Workshop Abstract: What does it mean to design and implement collaborative research, particularly across the differences and inequalities inherent in complex multisited partnerships (international or otherwise)? How does collaborative writing get done in such contexts? Where do concepts of trans-disciplinary and multi-disciplinary scholarship intersect with and depart from inter-disciplinary efforts? How does collaboration intersect with a mixed-methods approach to research design? What are some of the unique possibilities and pitfalls related to language, positionality, and power dynamics that collaborative research among multiple, differently situated partners, can at once address and/or reinforce? What are some strategies that have proven useful in navigating the complexities of collaboration? This worksop will be guided by two anthropologists of the Himalaya—Sienna Craig and Sara Shneiderman— who have led and participated in a range of collaborative endeavors.
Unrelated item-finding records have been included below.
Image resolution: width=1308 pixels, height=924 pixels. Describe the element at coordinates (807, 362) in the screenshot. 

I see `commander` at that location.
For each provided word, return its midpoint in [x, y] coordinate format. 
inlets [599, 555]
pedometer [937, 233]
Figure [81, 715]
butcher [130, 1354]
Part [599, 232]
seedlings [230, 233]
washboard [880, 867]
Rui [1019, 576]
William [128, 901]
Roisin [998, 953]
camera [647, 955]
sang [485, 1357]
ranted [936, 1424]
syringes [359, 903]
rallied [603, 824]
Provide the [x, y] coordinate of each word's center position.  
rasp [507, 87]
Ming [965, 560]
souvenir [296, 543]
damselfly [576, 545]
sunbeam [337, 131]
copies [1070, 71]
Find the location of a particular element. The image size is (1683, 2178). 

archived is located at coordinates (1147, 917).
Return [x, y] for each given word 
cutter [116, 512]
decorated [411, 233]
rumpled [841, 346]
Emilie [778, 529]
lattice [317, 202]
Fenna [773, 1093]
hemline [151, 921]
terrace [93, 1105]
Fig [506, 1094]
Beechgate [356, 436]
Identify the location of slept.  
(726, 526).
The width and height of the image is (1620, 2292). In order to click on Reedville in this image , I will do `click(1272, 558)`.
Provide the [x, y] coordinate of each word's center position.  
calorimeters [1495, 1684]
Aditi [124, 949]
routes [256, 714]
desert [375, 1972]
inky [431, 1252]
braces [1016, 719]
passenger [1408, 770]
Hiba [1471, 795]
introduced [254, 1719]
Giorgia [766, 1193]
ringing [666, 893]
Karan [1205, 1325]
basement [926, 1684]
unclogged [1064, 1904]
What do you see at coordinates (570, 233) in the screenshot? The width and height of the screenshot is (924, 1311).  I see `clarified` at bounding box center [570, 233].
This workshop invites participants to review one relevant article co-authored by each speaker, and come prepared to share their own example for discussion – in the form of a small case study, a core question, or a methodological approach. 

Register for event HERE

This workshop follows the panel discussion "Mobility, Infrastructure, and Affective Worlds in and out of the Himalayas," and the link to the discussion event can be found HERE.

Recommended reading:
Aijazi, O., Amburgey, E., Limbu, B., Suji, M., Binks, J., Balaz-Munn, C., Rankin, K.
Shneiderman, S. (2021). The Ethnography of Collaboration: Navigating Power Relationships in
Joint Research. Collaborative Anthropologies 13(2), 56-99. doi:10.1353/cla.2021.0003

Childs, G., Craig, S., Dhakal, D.N., Donohue, M., & Hildebrandt, K. (2017). Narrating Disaster
through Participatory Research: Perspectives from Post-Earthquake Nepal. Collaborative
Anthropologies 10(1), 207-236. doi:10.1353/cla.2017.0009

Sienna Craig 800

Sienna Craig is the Orvil Dryfoos Professor of Public Affairs in the Department of Anthropology at Dartmouth College. She has been conducting ethnographic and public-health oriented research with Himalayan and Tibetan communities between Nepal and North America for more than twenty-five years. A writer whose work spans multiple genres, she is the author, most recently, of The Ends of Kinship: Connecting Himalayan Lives between Nepal and New York (University of Washington Press, 2020).


Sara Shneiderman 800

Sara Shneiderman is Associate Professor in the Department of Anthropology and School of Public Policy & Global Affairs at the University of British Columbia, where she co-leads the Himalaya Program and Disaster Resilience Research Network. She has been conducting ethnographic and policy-engaged research in the Himalaya and South Asia for over 25 years, and is the author of Rituals of Ethnicity: Thangmi Identities Between Nepal and India (University of Pennsylvania Press, 2015), along with many journal articles, most recently focusing on Nepal’s post-earthquake reconstruction.